[Work instructions]
Working down the material below, reproduce exactly every line from the one containing "Where should I click to: Close" to the last line, and only those.

[Data for review]

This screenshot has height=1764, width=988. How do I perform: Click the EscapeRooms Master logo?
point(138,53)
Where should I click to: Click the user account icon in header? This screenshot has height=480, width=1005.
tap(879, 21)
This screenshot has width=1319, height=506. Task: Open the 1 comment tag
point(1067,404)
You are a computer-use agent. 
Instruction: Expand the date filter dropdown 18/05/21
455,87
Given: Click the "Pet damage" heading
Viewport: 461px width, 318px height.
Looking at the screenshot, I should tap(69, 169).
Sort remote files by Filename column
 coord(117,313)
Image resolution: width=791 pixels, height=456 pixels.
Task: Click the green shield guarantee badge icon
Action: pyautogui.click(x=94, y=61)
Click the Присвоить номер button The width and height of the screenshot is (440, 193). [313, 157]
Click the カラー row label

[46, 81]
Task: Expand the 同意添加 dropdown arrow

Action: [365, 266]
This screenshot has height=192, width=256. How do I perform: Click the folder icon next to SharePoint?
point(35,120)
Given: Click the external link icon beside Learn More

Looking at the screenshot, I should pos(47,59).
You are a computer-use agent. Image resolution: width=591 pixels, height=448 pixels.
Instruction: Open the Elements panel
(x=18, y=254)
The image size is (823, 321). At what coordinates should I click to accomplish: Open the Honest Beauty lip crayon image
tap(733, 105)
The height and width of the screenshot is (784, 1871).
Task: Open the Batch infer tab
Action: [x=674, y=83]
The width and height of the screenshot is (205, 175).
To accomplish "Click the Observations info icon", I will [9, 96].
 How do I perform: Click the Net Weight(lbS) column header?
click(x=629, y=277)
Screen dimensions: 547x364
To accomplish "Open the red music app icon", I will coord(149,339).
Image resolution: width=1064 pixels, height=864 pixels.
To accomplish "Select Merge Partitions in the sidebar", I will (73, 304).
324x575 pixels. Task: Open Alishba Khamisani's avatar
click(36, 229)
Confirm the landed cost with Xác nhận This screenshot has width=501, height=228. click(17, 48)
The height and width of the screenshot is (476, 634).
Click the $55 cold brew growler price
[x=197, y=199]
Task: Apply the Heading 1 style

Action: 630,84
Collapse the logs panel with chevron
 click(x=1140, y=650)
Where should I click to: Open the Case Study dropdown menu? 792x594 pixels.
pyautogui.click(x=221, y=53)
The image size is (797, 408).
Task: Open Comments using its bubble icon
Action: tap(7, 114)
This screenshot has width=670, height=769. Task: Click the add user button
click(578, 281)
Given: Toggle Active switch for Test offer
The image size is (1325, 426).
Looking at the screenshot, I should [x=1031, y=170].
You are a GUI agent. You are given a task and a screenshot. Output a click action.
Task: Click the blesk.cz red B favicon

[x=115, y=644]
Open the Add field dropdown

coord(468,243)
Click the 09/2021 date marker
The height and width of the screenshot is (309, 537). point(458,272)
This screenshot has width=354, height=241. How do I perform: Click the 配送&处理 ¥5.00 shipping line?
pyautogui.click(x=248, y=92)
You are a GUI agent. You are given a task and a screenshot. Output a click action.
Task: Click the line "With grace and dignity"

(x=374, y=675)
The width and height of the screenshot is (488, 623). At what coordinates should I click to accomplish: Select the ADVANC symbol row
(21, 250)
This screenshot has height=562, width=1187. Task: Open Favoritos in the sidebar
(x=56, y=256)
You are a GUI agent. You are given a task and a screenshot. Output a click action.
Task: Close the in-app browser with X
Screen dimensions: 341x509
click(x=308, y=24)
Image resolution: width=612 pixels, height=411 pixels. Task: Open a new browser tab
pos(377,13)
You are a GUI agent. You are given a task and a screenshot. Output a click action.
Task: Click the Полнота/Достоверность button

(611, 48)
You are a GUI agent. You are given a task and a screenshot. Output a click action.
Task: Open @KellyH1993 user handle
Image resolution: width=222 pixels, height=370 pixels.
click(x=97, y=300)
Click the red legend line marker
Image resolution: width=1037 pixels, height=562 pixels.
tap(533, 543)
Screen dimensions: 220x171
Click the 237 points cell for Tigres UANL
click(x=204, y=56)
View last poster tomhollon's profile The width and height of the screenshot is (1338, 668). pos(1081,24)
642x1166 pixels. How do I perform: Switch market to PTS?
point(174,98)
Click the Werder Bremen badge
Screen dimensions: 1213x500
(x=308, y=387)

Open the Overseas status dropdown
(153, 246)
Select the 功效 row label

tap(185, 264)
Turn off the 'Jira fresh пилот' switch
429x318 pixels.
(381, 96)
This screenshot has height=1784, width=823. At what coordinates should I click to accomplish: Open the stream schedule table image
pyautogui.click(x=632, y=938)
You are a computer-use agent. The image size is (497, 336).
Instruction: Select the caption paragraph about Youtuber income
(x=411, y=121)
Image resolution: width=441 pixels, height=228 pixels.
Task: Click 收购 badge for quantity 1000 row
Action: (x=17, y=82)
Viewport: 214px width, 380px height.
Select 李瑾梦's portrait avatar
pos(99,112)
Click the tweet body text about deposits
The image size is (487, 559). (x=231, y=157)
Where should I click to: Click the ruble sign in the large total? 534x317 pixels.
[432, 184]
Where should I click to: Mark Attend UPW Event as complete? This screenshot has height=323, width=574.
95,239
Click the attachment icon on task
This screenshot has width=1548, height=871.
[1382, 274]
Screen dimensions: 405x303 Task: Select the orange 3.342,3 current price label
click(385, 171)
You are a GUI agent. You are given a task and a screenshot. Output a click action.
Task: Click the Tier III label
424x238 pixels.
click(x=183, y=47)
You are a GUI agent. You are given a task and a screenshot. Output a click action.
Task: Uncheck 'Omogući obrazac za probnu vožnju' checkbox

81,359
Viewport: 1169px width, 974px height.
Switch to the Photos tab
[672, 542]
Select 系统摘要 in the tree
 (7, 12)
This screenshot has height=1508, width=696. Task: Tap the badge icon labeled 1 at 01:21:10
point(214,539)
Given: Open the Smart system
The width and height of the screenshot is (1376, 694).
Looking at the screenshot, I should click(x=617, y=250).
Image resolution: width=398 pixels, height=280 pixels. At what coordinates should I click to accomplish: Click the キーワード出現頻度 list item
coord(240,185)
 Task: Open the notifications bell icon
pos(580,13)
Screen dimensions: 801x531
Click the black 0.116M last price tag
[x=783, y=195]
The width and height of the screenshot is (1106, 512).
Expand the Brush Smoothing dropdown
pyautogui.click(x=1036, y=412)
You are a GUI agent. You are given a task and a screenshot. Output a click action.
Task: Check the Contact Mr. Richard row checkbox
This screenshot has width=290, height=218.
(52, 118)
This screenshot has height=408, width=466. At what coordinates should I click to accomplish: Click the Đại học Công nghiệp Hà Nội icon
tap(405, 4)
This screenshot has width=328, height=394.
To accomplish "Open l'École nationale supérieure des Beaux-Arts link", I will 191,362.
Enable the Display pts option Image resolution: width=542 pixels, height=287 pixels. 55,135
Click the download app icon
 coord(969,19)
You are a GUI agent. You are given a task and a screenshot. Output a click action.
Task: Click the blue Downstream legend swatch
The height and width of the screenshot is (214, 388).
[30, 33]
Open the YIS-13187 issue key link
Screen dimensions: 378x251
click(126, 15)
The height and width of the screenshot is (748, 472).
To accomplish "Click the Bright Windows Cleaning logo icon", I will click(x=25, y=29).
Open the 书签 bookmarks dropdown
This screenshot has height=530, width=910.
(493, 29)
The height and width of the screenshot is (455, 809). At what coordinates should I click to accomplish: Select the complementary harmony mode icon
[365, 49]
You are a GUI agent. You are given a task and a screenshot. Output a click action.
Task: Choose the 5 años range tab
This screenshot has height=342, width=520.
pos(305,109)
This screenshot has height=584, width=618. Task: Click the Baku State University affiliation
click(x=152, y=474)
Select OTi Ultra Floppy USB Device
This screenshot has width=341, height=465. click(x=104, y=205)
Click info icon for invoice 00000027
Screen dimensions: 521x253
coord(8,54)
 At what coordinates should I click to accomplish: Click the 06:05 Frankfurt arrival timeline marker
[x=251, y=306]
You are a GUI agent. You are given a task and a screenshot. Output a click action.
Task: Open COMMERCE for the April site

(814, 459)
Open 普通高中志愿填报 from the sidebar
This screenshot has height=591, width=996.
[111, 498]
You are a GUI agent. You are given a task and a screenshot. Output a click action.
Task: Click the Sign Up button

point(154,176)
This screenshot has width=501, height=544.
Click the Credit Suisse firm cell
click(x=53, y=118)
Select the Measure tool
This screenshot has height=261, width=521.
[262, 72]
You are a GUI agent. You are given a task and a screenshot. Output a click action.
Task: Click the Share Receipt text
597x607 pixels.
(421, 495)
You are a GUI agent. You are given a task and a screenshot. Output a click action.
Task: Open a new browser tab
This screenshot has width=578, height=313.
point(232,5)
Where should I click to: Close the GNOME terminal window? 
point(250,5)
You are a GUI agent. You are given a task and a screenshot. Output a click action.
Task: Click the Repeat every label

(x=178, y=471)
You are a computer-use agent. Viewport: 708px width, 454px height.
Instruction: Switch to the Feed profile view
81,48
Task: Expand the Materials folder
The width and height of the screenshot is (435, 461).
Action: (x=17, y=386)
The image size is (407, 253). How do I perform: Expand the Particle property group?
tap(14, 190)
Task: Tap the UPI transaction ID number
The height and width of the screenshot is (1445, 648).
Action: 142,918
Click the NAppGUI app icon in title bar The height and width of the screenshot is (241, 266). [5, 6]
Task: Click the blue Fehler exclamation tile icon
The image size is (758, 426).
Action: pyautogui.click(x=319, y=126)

[Finished task]
Where should I click to: Close the GNOME terminal window? 
point(250,5)
You are a GUI agent. You are given a task and a screenshot. Output a click action.
Task: Click the Repeat every label

(x=178, y=471)
You are a computer-use agent. Viewport: 708px width, 454px height.
Instruction: Switch to the Feed profile view
81,48
Task: Expand the Materials folder
The width and height of the screenshot is (435, 461).
Action: (x=17, y=386)
The image size is (407, 253). How do I perform: Expand the Particle property group?
tap(14, 190)
Task: Tap the UPI transaction ID number
The height and width of the screenshot is (1445, 648).
Action: 142,918
Click the NAppGUI app icon in title bar The height and width of the screenshot is (241, 266). [5, 6]
Task: Click the blue Fehler exclamation tile icon
The image size is (758, 426).
Action: pyautogui.click(x=319, y=126)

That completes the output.